= Work instruction =
For this exercise, output the line containing "Athletics (101, 285)" and every line after it through the end of the records, exactly, and no other line.

Dataset records
+-------+

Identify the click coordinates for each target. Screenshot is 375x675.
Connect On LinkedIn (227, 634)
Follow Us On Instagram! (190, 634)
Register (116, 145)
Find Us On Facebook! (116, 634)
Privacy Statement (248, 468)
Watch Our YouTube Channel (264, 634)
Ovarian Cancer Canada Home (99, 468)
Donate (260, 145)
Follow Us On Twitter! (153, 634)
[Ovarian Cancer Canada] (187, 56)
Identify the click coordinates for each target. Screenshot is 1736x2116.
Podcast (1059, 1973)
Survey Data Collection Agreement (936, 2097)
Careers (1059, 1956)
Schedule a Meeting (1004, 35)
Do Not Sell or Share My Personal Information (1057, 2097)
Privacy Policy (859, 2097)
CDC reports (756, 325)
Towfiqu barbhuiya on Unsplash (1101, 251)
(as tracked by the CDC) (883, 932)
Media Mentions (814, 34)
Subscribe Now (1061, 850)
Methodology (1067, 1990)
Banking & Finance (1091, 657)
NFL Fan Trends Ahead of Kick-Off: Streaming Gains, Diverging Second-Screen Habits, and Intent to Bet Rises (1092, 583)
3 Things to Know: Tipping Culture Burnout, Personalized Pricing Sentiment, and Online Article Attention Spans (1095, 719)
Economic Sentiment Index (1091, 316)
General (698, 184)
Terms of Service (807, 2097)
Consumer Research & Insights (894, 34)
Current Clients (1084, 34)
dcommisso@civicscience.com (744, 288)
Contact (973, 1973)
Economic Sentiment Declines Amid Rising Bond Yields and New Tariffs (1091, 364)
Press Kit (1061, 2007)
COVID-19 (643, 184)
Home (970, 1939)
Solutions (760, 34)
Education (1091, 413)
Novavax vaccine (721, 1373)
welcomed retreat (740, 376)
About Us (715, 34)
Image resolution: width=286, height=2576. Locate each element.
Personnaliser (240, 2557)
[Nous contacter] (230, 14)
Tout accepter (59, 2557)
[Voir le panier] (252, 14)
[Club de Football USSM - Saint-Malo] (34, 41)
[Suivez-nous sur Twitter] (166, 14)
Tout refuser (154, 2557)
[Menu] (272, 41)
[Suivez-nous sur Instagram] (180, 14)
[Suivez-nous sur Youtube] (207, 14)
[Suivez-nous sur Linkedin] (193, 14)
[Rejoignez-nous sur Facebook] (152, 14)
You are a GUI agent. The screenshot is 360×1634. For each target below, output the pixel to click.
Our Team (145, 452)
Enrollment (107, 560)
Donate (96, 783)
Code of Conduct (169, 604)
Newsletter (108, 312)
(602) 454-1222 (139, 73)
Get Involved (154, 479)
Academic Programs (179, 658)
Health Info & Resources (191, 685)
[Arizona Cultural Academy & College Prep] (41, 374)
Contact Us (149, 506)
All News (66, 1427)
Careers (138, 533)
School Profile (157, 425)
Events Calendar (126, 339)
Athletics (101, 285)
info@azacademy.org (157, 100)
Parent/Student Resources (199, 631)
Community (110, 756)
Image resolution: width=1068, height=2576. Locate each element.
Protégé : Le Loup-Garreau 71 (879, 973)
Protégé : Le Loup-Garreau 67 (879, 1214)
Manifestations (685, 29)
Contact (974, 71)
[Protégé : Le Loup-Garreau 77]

+-------+

= Response to this task =
Athletics (101, 285)
info@azacademy.org (157, 100)
Parent/Student Resources (199, 631)
Community (110, 756)
Image resolution: width=1068, height=2576. Locate each element.
Protégé : Le Loup-Garreau 71 (879, 973)
Protégé : Le Loup-Garreau 67 (879, 1214)
Manifestations (685, 29)
Contact (974, 71)
[Protégé : Le Loup-Garreau 77]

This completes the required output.